Everyone should work for democracy - INEC
Also speaking at the Daily Trust dialogue yesterday, a national commissioner of the Independent National Electoral Commission (INEC), Hajiya Amina Zakari, said legal processes are not enough in shaping Nigeria democracy.
She said without the support of all stakeholders and contributions from people, "we cannot have a robust democracy."
According to her, "We need to congratulate ourselves for taking this journey and eventually arriving where we are today- 20 years of democracy against all odds.
"INEC has improved over the years especially the legal framework which has through the years built on improving the electoral processes," she said.
She appealed to the people to support INEC to improve the electoral process. "We need to encourage people to improve democracy and educate people to deepen our democracy," she said.
Ideology key to supporting democracy - Ikpeazu
Nigeria needs democratic system, political party ideology and strong citizen participation to support democratic governance, the Chairman of the House of Representatives Committee on Maritime Safety, Education and Administration, Lynda Chuba Ikpeazu, said yesterday.
Ikpeazu, who also spoke at the event, said a major weakness of Nigeria's democracy in the last two decades remained the absence of a democratic system.
"What we have in Nigeria now is a democratic government. Do we have a democratic system to support it? My opinion is that we don't," she said.
She said citizens were not aware of their rights and since Nigeria is not a jungle, citizens should know and protect their rights. To strengthen democracy, the lawmaker made a case for a strong civil service system to support democratic governance, ramping up the fight against graft, stopping selecting adherence to the rule of law by the executive and increasing the number of women participation in both elective and appointive positions.
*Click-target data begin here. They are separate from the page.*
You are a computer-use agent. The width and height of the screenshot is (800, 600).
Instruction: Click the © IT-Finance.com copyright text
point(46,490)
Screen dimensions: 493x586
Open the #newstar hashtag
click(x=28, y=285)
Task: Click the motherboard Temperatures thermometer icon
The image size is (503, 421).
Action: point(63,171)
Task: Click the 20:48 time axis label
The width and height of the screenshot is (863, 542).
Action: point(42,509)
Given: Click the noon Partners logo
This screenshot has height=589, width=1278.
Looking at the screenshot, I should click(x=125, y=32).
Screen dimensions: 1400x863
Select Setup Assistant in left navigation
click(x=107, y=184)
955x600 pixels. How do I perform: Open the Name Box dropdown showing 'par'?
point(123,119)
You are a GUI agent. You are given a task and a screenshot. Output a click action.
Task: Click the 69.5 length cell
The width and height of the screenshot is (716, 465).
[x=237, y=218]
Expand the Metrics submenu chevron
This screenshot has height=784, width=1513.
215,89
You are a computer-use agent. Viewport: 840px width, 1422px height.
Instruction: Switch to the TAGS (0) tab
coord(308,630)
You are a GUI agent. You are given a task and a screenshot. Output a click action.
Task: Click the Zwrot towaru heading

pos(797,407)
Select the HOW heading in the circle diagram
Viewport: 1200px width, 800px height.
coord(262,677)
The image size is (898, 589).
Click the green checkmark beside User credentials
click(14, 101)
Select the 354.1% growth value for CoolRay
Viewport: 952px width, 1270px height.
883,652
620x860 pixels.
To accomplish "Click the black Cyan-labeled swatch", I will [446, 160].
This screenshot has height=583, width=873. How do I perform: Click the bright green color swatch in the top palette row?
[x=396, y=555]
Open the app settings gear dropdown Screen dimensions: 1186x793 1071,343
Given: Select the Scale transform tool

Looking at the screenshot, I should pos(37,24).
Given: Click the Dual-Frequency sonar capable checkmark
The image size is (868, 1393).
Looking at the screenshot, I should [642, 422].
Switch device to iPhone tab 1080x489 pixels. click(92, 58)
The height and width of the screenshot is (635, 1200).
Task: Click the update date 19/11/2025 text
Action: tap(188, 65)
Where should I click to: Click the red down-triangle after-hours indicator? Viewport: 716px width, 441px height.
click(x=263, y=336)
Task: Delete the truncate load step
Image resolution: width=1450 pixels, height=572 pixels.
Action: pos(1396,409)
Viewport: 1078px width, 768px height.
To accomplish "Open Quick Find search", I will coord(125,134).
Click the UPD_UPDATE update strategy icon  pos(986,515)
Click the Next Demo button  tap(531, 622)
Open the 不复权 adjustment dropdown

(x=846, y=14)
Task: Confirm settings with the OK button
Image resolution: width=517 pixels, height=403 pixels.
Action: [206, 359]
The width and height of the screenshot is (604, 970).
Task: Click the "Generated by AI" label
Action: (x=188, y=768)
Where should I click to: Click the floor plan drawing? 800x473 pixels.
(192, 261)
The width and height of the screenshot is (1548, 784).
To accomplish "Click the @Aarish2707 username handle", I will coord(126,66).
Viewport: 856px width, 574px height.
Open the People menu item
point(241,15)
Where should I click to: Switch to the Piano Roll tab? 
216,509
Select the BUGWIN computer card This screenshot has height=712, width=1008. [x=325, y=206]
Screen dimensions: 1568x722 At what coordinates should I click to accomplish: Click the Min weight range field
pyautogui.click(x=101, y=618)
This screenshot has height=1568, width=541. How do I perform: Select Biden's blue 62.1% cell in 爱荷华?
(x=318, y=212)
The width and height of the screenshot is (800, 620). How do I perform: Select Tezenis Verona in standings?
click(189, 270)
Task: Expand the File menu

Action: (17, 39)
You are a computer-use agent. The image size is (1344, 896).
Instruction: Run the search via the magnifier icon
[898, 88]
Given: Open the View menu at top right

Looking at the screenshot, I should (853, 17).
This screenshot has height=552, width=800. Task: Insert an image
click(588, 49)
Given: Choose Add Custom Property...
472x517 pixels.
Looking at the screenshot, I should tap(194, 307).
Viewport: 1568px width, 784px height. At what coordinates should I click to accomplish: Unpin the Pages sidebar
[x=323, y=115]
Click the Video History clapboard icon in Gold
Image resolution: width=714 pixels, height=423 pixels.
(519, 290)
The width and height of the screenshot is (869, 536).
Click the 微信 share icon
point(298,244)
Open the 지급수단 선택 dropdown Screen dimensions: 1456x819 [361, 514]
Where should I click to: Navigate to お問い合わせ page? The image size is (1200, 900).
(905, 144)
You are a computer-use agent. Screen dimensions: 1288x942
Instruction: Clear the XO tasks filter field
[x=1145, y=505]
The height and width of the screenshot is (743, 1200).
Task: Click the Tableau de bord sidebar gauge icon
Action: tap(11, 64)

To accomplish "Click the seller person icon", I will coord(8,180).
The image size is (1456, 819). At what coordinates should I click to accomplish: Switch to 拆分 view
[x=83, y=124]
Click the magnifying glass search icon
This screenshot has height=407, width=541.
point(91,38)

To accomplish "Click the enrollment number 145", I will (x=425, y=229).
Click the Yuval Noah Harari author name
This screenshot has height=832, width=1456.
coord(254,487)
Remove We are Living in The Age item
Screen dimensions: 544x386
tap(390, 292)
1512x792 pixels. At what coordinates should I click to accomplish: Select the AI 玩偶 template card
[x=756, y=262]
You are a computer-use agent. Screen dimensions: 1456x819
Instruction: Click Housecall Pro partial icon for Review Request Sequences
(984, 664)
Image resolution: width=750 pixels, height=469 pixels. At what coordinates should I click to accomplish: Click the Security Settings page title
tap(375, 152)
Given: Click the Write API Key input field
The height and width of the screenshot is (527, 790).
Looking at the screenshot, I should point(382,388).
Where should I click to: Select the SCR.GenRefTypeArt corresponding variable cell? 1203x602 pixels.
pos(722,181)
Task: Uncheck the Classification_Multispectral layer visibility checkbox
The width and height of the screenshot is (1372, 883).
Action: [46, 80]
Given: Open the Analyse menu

"The last two decades of democratic rule have seen fluctuating numbers of women in both elective and appointive positions. Democracy should be about equitable representation for all interest groups in society. However, we have struggled as a country to achieve this," she said.
Ikpeazu also identified the absence of political party ideologies as a key weakness of the democracy in Nigeria.
A mild drama played out at this point as Governor of Ekiti State, Dr Kayode Fayemi, disagreed over her position on the absence of political party ideologies in Nigeria.
Governor Kayode shook his head and protested from the crowd when she said, "If I were to ask my brother, the Governor of Ekiti State about the ideology of APC, I am sure his ideology will be different from the next person."
As Governor Kayode shook his head and said his ideology was the same as other APC members, Ikpeazu insisted, "No, it is not. It is not. Forget about that. It is not. That's the truth. We should not be partisan; our problem in Nigeria is that we tend to be partisan and once we are partisan, definitely it clouds and determines how we act."
True federalism key to peace in Nigeria - Attah
In his contribution, former Akwa Ibom State Obong Victor Attah observed that Nigeria is not operating the appropriate political system needed to make things work.
Attah who called for good dialogue and true federalism said there is a need to change from presidential to parliamentary system in Nigeria.
He said parliamentary system has checks and balances that would wipe out most of the challenges affecting the democratic system.
"We also see a situation where our potentials are not realized because rather than create unity, we make uniformity. Unity does not necessarily mean uniformity and that is why I agree with the idea of APC giving this country a new vest by restructuring the polity. If we do that, we will see a situation in which everybody develops to their fullest potentials," he said.